What separates road haulage from any number of other aspects of the UK economy feeling the white heat of foreign competition? That's the critical question the industry must answer as efforts to win action against foreign competition enter a critical phase.
Sitting in the Treasury, why should politicians regard transport companies in any different light to textile companies, shipbuilders or, to take a more recent example, call centres that are lost from the UK to India and elsewhere? In all these cases, low-cost competition has taken British jobs. In India, people who man call centres - or, increasingly, write IT software - are paid less and pay less tax. Just like haulage firms from Central Europe.
And Britain wins, doesn't it? Low-cost haulage keeps down the cost of imports. Allow the foreign trucks to run around the UK doing domestic haulage and prices in the internal UK market are lower, too.
These are the siren voices in the Treasury, and perhaps also the DfT, that are counselling ministers to do nothing to level the playing field, enforce strict cabotage regulations and save the UK haulage fleet. Yes it would be nice to get a bit of cash from cross-Channel trucks but let's not get too excited about it. Anyway, it's time that the UK fleet was culled a bit. The "long tail" of UK haulage is inefficient, illegal and adds little in the way of value, so the argument runs.
So, the reasons for the lack of action are simple. Haulage is no different, in macro-economic terms, from a call-centre. Never mind that the foreign trucks are thundering along the same roads as their overly-taxed UK domestic counterparts, paying no road tax, no income tax and no NI while they are here. The industry is making a last, desperate pitch to government to overcome this complacency, which reached its breathtaking peak when the government casually scrapped the Lorry Road User Charge project last year. The LRUC was to deliver the level playing field promised by the Chancellor and would-be Prime Minister, Gordon Brown, in 2001.

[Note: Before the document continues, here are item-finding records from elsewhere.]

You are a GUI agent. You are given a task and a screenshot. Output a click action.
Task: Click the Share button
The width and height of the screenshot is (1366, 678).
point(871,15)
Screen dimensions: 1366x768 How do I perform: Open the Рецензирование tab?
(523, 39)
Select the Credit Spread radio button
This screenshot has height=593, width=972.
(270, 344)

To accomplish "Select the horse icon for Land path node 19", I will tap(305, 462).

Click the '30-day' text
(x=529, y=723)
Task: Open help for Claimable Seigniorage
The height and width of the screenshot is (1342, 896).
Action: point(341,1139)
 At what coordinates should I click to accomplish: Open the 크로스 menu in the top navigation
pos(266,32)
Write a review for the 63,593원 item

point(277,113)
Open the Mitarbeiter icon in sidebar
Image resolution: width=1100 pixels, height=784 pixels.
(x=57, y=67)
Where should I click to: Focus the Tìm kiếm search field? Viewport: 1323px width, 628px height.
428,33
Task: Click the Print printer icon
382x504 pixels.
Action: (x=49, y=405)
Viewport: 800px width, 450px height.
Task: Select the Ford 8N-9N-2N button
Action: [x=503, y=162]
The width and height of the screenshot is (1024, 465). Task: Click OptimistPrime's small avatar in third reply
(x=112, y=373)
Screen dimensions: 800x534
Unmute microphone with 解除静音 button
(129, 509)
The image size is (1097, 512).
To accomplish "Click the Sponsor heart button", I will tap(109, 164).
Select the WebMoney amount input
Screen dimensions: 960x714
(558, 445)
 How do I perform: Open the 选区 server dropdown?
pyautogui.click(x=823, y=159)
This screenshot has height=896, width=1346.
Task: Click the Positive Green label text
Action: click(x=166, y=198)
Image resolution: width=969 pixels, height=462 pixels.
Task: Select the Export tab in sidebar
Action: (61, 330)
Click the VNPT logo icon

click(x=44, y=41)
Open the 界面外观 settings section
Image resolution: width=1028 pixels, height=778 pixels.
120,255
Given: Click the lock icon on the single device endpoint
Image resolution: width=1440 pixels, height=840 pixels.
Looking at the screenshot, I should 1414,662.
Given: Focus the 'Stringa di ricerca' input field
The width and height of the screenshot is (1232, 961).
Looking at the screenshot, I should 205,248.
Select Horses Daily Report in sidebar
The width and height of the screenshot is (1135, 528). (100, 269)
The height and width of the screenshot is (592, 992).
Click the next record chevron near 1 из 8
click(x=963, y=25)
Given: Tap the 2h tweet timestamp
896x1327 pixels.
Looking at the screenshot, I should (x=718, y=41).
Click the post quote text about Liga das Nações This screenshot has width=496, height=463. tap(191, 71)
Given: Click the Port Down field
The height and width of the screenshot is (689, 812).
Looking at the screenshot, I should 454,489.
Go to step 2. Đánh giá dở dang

After that, we had the fast-tracked Burns report and efforts have been going on behind closed doors through the Treasury-led Task Group. The first meaningful statements on progress came at the RHA conference in Malta. RHA chief executive Roger King said that the RHA and the FTA are collaborating to an unprecedented degree to present a united industry view on the threat to UK haulage. "We are trying to speak with a single political voice and it is one that I hope will reap very substantial rewards," King said.
"Four workable solutions" have been put to government for levelling the financial playing field and legal issues are being examined by top government lawyers, he said. Practical issues are also being investigated. It seems that efforts divide into two categories: enforcement issues, where the industry is pushing at what seems to be a relatively open door; and the financial level playing field, where difficulties may prove insurmountable.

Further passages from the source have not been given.